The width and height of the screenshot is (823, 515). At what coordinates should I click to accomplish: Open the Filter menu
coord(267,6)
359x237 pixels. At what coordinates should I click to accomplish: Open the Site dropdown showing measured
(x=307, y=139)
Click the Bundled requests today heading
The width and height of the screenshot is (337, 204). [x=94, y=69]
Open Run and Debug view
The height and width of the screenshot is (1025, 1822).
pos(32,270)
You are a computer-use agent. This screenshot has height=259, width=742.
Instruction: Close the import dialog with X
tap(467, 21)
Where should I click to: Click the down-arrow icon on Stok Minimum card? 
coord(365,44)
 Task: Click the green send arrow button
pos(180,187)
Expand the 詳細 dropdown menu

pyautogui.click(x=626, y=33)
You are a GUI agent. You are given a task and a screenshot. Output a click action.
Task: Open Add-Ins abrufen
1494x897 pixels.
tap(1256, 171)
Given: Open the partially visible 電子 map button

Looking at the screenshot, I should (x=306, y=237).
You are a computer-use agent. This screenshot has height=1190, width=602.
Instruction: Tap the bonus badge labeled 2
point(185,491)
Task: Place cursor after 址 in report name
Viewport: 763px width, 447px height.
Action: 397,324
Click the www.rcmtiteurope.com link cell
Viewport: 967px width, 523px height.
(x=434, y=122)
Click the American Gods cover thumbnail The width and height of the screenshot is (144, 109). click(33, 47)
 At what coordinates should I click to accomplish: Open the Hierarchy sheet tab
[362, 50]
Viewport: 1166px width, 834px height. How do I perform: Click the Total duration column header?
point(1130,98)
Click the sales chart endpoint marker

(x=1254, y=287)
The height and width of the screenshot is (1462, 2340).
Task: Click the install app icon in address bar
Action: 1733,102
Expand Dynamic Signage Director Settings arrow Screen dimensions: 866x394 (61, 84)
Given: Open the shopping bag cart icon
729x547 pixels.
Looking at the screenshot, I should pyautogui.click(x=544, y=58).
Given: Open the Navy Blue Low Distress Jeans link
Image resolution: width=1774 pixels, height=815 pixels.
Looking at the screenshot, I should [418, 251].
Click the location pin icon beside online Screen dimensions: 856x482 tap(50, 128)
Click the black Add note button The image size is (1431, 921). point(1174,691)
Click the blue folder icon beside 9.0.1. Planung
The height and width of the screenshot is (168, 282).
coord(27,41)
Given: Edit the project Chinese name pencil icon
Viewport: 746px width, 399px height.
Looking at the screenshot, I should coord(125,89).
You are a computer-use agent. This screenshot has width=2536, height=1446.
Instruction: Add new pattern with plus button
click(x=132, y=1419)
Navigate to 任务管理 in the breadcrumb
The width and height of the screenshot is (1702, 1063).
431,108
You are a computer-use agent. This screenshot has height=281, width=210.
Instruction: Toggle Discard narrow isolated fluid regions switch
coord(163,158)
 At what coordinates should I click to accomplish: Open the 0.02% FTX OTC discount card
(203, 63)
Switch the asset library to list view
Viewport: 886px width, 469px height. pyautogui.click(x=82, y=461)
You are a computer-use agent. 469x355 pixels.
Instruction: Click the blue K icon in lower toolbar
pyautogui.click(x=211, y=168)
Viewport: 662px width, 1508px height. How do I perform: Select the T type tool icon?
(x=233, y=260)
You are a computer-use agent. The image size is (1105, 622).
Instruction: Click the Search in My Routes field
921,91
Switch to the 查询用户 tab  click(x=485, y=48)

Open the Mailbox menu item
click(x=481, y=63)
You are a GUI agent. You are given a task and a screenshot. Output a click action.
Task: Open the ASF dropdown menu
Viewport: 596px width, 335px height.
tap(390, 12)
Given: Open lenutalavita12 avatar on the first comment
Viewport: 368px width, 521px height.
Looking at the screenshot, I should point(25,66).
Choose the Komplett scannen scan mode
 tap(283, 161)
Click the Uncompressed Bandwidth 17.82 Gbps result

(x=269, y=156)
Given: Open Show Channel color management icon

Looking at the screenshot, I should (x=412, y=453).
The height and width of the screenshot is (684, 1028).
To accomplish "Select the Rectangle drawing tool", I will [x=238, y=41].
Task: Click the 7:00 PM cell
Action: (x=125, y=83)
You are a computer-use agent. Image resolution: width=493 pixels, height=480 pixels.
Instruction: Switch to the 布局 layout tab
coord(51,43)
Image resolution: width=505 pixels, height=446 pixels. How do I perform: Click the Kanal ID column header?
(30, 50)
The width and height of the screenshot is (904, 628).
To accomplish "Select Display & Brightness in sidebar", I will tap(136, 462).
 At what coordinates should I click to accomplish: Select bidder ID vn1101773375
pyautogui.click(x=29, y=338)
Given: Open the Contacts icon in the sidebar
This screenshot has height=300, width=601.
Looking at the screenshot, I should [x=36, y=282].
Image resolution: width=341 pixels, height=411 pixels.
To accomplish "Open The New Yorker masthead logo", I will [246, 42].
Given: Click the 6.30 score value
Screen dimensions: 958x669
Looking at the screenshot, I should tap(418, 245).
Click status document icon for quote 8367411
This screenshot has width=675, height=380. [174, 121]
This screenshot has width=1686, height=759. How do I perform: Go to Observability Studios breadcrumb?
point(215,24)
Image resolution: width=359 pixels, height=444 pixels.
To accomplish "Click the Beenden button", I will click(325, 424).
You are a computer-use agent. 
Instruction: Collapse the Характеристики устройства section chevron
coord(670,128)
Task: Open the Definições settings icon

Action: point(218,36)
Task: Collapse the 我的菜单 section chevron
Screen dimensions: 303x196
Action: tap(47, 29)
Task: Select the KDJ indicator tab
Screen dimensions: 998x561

============================================================

Exercise task: Reproduce the records word for word, from their first line through the line that contains "pos(180,187)", with both of those lines included.

Exercise answer:
The width and height of the screenshot is (823, 515). At what coordinates should I click to accomplish: Open the Filter menu
coord(267,6)
359x237 pixels. At what coordinates should I click to accomplish: Open the Site dropdown showing measured
(x=307, y=139)
Click the Bundled requests today heading
The width and height of the screenshot is (337, 204). [x=94, y=69]
Open Run and Debug view
The height and width of the screenshot is (1025, 1822).
pos(32,270)
You are a computer-use agent. This screenshot has height=259, width=742.
Instruction: Close the import dialog with X
tap(467, 21)
Where should I click to: Click the down-arrow icon on Stok Minimum card? 
coord(365,44)
 Task: Click the green send arrow button
pos(180,187)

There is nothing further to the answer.